▸ Tasks:
1. In the passage about the leaseback dispute, what document did Greene ask Wilbourn to sign on August 23?
2. Please extend the passage about the leaseback dispute, picking up after its last sentence.

The same day, August 23, Greene asked Wilbourn to sign an Opinion Certificate required for the $3m leaseback transaction.
“Linda – I am attaching a draft of an Opinion Certificate which I need to render my opinion for this new equipment lease/finance transaction,” Greene wrote. “I am also attaching a copy of the lease and a draft of my opinion letter, since those are referenced in the Opinion Certificate. Would you kindly sign and email the Opinion Certificate back to me as soon as possible.”
Greene would later swap out key sections of the documents Wilbourn signed, the district claims.
While the draft letter provided to Wilbourn stated that HCCA CEO Benzeevi was “authorized to execute, on behalf of [the district], any and all documents related to the Lease…,” and does not attribute that opinion to any other entity, the final letter given to Celtic Leasing states that the Baker firm’s opinion for that was “based solely upon the Opinion Certificate [the document Greene asked Wilbourn to sign] and the Allan Law Office opinion.”
“This material change was never communicated to Wilbourn, who was clearly relying upon Green and Baker for these legal conclusions.”
Similar allegations levelled by HCCA in Inyo case
Greene and the Baker firm ended their relationship with Benzeevi and HCCA in late 2017.

Collected data:
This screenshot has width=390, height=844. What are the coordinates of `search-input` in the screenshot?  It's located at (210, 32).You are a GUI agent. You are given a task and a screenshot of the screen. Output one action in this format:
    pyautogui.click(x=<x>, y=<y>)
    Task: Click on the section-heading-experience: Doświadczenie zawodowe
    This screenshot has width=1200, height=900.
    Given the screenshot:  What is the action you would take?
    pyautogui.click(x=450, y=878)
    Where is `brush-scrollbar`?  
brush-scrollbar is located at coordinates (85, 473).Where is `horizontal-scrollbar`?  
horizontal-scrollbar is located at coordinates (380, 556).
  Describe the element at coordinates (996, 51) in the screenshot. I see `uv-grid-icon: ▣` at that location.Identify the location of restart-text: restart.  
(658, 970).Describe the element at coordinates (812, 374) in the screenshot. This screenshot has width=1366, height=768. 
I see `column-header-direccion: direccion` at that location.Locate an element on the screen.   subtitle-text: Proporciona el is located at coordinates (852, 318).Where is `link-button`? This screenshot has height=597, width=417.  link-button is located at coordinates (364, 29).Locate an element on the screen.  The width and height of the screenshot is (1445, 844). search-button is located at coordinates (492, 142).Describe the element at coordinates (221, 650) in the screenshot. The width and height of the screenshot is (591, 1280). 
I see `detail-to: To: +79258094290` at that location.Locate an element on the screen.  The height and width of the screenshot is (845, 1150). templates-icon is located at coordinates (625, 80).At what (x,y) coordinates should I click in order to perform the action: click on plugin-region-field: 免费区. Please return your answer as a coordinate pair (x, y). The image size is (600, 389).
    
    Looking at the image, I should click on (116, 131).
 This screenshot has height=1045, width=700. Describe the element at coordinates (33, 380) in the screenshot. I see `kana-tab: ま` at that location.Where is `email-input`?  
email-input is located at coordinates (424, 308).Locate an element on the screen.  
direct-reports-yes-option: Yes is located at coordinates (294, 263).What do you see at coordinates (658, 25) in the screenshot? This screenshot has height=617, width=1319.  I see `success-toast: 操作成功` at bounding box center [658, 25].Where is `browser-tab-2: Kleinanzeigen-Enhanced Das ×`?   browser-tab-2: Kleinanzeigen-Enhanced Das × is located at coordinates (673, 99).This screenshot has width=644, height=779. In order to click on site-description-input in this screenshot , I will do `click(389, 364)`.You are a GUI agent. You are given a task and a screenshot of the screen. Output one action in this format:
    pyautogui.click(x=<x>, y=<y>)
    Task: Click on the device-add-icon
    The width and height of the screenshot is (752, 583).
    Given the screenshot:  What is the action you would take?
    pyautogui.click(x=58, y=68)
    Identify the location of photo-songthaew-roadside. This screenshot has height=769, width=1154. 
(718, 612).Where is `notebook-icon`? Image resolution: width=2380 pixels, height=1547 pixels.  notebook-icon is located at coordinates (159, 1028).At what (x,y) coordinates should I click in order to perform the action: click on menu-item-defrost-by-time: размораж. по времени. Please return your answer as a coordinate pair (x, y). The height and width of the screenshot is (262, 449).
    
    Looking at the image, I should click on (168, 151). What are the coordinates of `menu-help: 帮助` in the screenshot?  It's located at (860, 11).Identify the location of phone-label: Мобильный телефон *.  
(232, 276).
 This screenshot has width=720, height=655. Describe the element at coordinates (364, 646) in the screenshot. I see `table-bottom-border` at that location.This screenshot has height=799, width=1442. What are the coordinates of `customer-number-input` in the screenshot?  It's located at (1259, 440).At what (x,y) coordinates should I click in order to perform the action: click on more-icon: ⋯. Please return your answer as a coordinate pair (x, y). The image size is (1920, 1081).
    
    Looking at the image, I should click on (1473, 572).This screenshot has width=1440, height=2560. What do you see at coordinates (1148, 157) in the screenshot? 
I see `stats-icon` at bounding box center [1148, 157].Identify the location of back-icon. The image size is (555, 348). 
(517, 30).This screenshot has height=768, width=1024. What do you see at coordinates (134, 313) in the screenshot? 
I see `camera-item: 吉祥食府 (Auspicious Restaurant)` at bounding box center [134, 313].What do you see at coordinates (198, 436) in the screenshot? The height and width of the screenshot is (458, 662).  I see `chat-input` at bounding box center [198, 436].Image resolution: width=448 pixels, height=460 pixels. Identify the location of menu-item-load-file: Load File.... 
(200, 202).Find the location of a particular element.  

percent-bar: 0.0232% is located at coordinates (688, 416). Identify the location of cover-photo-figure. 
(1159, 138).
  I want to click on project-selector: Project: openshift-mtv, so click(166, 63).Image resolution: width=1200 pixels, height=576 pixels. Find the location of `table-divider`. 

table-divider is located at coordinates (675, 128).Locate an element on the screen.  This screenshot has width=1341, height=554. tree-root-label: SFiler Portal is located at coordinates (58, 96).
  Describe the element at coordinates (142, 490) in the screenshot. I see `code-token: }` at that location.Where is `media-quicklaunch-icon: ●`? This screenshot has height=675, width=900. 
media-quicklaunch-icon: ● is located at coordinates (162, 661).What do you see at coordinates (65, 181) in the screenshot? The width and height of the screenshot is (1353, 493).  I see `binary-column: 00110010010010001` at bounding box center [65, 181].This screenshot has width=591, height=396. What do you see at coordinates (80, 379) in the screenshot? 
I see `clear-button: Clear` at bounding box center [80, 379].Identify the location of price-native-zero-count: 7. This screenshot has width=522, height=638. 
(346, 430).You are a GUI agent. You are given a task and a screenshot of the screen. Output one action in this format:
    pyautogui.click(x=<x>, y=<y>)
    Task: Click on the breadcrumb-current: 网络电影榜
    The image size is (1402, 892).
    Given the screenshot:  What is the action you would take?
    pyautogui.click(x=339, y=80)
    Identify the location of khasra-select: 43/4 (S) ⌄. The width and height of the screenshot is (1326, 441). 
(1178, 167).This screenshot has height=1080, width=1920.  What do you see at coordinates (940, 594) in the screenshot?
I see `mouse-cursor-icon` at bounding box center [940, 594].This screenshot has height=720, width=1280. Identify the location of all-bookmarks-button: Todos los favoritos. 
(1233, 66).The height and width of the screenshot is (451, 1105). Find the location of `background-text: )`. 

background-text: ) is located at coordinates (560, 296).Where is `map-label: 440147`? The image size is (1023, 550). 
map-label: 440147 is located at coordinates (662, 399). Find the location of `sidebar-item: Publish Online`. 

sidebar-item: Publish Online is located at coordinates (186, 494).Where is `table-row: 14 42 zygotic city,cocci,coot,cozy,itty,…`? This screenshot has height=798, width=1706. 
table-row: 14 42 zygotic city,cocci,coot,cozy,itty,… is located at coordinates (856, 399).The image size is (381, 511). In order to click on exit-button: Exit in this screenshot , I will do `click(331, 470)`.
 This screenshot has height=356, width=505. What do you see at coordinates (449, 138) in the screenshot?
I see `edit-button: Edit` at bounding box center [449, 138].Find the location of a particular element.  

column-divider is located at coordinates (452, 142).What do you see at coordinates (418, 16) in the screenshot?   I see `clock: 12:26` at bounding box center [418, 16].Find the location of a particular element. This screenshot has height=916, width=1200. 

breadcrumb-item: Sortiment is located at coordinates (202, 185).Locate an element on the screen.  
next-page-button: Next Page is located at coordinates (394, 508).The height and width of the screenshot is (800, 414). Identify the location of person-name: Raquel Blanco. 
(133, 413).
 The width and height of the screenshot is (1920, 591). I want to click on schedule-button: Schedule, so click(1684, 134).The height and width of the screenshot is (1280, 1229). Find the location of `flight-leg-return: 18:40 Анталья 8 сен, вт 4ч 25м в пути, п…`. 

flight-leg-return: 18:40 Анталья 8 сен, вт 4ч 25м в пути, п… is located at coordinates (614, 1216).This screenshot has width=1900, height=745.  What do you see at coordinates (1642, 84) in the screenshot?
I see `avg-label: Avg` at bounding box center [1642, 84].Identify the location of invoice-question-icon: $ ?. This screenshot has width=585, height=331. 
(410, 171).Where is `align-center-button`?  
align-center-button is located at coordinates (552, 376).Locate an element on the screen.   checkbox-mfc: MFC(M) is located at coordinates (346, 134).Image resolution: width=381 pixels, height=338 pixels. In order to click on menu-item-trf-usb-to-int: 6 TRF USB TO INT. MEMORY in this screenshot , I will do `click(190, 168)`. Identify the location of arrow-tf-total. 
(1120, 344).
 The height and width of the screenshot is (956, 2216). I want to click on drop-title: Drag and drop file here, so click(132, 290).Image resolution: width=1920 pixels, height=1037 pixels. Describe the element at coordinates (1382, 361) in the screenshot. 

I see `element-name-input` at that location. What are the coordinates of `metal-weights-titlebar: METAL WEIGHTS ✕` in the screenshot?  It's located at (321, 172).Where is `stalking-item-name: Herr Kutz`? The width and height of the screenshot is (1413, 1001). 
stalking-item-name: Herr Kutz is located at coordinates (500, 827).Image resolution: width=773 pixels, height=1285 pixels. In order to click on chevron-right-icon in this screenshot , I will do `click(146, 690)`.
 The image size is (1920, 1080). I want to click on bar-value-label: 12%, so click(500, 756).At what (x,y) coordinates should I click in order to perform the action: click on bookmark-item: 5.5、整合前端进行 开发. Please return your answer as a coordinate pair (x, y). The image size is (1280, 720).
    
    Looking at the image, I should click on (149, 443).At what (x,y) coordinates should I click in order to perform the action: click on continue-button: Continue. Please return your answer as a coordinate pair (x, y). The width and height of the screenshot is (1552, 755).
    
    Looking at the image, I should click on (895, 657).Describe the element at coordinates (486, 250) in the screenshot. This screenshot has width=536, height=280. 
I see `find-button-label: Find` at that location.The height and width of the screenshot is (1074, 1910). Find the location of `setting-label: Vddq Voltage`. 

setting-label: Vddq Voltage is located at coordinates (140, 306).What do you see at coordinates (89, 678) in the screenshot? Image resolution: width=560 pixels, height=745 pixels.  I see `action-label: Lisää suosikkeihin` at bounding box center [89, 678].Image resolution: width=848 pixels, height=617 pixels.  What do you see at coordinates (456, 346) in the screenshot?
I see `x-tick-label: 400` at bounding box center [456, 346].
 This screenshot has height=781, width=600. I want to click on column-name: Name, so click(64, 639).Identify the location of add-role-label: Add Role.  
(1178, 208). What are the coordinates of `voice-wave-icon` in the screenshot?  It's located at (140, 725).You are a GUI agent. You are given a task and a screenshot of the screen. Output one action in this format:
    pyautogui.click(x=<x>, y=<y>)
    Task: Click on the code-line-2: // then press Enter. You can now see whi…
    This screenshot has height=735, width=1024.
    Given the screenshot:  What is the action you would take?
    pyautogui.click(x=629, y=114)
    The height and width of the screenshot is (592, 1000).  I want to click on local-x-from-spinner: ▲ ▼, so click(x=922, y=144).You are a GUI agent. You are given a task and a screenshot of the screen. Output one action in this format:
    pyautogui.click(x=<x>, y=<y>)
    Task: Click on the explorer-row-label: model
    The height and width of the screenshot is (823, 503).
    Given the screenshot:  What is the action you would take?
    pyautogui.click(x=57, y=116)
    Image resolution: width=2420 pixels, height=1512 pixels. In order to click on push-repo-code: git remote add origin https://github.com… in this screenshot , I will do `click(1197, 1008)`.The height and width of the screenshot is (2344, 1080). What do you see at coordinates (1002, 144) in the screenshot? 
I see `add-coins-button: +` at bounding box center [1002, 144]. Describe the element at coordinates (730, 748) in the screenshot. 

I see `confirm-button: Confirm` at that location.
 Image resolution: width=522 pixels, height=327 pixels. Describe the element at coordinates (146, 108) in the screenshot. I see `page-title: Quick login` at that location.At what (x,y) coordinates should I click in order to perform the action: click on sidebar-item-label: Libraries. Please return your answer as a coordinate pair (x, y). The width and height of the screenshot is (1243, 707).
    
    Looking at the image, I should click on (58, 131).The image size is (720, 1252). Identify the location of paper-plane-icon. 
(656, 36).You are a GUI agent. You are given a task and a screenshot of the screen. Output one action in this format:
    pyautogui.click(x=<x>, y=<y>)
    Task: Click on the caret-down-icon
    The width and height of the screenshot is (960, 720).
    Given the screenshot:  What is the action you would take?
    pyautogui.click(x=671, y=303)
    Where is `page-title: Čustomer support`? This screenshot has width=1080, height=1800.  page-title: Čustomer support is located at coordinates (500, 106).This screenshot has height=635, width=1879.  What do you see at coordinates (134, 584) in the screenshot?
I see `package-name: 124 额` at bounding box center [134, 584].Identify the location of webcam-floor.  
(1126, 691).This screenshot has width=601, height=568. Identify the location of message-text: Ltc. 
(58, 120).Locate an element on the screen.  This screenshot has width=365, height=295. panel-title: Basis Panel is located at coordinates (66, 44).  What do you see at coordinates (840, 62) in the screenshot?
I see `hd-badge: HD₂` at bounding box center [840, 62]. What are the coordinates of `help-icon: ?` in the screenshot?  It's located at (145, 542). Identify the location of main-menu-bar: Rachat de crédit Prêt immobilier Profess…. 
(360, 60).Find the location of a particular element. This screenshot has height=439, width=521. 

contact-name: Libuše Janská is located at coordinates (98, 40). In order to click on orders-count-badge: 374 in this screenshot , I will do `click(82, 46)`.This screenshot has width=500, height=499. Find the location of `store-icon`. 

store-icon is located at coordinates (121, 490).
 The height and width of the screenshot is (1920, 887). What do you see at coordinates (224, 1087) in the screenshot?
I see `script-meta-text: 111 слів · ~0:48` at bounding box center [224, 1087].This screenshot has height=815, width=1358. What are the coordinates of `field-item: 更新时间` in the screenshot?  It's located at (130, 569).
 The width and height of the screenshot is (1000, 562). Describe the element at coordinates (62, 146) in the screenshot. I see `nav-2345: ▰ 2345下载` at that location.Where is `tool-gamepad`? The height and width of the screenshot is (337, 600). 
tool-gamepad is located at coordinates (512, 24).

▸ Task answers:
1. An Opinion Certificate required for the $3m leaseback transaction.

2.
In a letter dated September 29, 2017, Greene wrote to Benzeevi stating that the “Baker Hostetler firm has determined that we must commence termination of our representation of you personally as well as our representation of HCCA, and all entities affiliated with you and HCCA.”
Another attorney with the Baker firm, Ashley McDow, filed an emergency motion with the United States Bankruptcy Court seeking to terminate HCCA’s contract with the Southern Inyo Healthcare District just weeks later on October 17, 2017; McDow and the Baker firm had stayed with Southern Inyo, though, ironically, it had been HCCA that introduced the Baker firm to the Southern Inyo Healthcare District.
McDow’s motion accused HCCA of misusing the Inyo district’s funds and of “pervasive misconduct,” arguing that the United States Bankruptcy Court needed to terminate HCCA’s contract immediately.
HCCA and Benzeevi later argued that McDow’s actions at that time, and since, represented a conflict of interest. By the time they brought their challenge, McDow had since moved on to another firm — but even then, because McDow had worked on matters relating to HCCA at Baker, she and her new firm were disqualified from representing Southern Inyo.
Judge Frederick E. Clement, in the Inyo case, found that Baker’s waivers between HCCA and the Inyo district were “ineffective, lacking full disclosure, and that they were not informed.”
In that case, the waivers had not been updated to reflect any changes in circumstances between the two parties. While the relationship between HCCA and the Inyo district was harmonious at the time the waivers were signed, a conflict arose that “became actual and very concrete and, frankly, somewhat acrimonious,” Clement found.
Clement also found other reasons to disqualify McDow, including a lack of timeliness in submitting the waiver and “insufficient evidence of circumstances surrounding the waiver,” such as a lack of time for reflection.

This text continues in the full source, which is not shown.